With the youngest front row in F1 history, both Mercedes drivers looking on the back foot and Sebastian Vettel starting down in ninth, the Austrian GP was well poised to be at the very least interesting. However, when Verstappen bodged his start and dropped down the order while Leclerc comfortably built up a gap, it initially looked like it might be a slightly underwhelming race. How wrong I was.
Verstappen quickly recovered from P7 to P5 and then, crucially, managed to eke his tyres out longer than anyone else on the first stint. Once everyone made their stops he was up to fourth, courtesy of Lewis Hamilton needing a front wing change, and he set about putting on a charge.
With 20 laps to go, he found his way past Vettel. Five laps later and after a small reliability scare, he got Valtteri Bottas for second, too. Could he really catch Leclerc too?
Both drivers had traffic to contend with and, along with a pace advantage, Max seemed to make a better fist of getting through the backmarkers, even cleverly hesitating on a couple of passes to ensure he got the DRS down the straight.
With four laps left, he had a go at Leclerc into Turn 3, but couldn’t out-drag the power of the Ferrari on the following straight. A lap later he tried the same move again and, after a bit of contact (which is under investigation), scrabbled ahead and went on to take a brilliant victory. A disconsolate Leclerc had to settle for second while Bottas completed F1’s youngest podium in third. Vettel made a second stop for fresh tyres and passed Hamilton for fourth on the penultimate lap.
Top of the midfield was a superb Lando Norris. He battled with Hamilton on the opening lap and after eventually giving best to the top teams, held on for a strong and fairly comfortable sixth. Pierre Gasly was a lapped sixth ahead of another star of the race, Carlos Sainz, who went from the back of the grid to eighth. The two Alfa Romeo’s rounded out the points, with Antonio Giovinazzi scoring his first. Hooray!
Unfortunately, the threat of a penalty had kinda blunted the incredible atmosphere of what has easily been the race of the season so far and what was yet another superb performance from Verstappen, Red Bull, and – let’s not forget – Honda.

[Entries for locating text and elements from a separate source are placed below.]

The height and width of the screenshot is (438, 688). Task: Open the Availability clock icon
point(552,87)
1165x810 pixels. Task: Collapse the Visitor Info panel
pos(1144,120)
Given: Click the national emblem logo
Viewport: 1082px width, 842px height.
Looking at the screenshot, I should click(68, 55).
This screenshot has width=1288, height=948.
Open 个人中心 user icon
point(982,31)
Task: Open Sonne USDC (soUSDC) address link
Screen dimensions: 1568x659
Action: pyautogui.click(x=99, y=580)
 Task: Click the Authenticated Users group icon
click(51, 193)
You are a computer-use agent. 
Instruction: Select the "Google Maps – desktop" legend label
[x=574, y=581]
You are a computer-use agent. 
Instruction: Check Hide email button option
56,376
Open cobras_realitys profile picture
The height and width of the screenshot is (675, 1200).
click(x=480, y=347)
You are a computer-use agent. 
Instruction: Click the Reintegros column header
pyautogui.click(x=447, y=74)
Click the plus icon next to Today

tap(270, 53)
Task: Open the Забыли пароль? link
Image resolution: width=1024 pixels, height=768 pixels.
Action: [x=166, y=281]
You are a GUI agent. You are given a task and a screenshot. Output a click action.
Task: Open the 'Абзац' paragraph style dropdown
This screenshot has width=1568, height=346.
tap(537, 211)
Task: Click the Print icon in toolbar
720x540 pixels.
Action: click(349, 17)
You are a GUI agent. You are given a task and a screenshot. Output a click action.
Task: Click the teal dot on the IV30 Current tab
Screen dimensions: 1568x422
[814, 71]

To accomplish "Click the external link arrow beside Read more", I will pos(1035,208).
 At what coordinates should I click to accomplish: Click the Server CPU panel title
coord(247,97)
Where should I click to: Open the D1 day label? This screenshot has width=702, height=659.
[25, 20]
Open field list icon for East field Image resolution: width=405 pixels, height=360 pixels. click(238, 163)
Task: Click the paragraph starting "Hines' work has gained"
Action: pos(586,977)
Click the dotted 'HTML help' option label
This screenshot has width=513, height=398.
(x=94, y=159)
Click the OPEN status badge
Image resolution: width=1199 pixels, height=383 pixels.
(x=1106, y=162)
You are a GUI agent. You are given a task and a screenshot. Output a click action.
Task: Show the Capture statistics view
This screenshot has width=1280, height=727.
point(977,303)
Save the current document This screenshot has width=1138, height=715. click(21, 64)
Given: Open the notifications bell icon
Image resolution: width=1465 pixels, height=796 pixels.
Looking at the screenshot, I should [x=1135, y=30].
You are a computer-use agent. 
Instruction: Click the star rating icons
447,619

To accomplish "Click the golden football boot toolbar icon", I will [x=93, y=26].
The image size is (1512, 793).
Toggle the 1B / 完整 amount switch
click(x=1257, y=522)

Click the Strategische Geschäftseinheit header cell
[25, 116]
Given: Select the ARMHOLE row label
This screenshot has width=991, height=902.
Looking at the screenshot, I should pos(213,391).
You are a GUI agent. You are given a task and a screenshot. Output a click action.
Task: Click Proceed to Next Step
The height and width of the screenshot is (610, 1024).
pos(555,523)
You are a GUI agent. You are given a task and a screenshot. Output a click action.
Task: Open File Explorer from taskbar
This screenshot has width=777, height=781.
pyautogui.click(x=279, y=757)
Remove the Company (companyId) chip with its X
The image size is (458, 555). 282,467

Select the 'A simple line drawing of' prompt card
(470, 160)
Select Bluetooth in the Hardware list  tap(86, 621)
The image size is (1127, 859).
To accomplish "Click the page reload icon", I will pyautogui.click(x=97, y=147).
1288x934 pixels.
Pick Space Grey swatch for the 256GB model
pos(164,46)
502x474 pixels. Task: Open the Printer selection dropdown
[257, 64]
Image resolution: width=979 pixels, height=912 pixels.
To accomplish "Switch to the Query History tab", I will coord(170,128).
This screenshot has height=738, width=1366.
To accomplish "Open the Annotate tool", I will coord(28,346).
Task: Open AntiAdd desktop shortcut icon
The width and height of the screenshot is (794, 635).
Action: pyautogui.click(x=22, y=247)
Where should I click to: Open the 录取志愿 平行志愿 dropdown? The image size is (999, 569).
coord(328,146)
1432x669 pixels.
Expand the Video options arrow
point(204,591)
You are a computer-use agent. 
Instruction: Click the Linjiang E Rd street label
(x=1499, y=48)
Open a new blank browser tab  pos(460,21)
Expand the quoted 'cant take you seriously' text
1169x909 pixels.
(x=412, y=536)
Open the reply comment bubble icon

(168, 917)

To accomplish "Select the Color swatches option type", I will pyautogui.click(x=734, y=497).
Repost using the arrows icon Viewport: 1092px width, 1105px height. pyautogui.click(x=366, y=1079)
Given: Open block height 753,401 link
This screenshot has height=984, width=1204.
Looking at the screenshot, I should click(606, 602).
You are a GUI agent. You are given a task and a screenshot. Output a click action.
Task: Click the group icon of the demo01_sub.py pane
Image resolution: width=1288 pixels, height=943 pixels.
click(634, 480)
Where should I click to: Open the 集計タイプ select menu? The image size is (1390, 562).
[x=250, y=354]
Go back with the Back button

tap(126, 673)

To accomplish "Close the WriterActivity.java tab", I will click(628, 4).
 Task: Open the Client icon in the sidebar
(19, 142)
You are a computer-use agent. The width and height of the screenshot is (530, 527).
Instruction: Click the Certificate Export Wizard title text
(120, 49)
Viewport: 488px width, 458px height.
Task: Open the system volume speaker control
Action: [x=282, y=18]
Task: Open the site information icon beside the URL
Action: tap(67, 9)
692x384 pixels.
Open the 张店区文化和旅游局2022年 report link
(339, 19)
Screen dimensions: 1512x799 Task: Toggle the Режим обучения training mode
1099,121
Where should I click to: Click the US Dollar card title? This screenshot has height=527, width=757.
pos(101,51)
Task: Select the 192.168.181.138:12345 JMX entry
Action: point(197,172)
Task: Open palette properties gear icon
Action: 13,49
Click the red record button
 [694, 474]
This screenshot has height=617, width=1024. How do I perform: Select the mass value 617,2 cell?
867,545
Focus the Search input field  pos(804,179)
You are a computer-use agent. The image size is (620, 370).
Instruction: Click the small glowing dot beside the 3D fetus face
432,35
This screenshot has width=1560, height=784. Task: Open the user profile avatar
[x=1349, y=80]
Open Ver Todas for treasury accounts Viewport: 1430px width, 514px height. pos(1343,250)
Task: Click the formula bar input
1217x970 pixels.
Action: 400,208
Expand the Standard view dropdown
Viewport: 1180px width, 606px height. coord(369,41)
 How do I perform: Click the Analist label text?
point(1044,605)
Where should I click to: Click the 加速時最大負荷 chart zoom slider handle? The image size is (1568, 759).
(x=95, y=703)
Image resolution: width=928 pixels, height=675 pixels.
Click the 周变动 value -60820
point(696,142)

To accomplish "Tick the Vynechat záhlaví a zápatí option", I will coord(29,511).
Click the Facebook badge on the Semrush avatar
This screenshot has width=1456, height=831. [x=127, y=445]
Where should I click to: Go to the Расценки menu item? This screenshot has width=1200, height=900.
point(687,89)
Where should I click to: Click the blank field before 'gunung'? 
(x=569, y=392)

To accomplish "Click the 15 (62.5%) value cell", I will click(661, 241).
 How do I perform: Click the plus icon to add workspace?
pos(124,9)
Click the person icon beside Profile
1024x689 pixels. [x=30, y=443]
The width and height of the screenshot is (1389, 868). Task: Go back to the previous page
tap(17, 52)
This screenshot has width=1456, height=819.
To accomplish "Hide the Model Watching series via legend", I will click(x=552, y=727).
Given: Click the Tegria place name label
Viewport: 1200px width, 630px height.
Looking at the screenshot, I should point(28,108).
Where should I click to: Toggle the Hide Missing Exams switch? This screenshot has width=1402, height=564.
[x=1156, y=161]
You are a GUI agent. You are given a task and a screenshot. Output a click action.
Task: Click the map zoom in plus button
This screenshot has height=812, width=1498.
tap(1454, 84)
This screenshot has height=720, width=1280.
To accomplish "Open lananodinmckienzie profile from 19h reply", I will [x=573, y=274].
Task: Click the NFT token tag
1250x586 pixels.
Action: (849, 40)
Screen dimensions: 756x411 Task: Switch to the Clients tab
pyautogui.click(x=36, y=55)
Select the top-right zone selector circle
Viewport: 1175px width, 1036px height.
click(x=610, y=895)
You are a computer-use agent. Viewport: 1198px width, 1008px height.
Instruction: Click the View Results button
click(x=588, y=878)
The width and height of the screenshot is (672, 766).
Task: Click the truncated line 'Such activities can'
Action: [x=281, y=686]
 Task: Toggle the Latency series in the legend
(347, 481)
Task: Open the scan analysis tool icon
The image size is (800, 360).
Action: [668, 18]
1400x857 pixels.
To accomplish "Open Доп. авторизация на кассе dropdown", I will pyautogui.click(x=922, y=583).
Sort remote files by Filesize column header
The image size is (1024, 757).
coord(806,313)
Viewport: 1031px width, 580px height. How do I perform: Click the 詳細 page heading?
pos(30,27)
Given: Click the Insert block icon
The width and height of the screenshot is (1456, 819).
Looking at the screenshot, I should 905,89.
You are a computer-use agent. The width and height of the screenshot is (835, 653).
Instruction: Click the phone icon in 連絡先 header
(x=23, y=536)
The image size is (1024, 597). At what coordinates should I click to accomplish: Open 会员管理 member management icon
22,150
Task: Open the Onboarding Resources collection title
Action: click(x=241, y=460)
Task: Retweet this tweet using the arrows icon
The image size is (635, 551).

Championship-wise, it’s not the most critical race, although Bottas has at least gained a few back on Hamilton to close things up a bit. The mixture of different tyre strategies between teams with evenly-matched cars made for a superb unpredictable race – the question is whether Mercedes’ poor performance was down to the track, the tyres, the temperature, the tyres, or all three.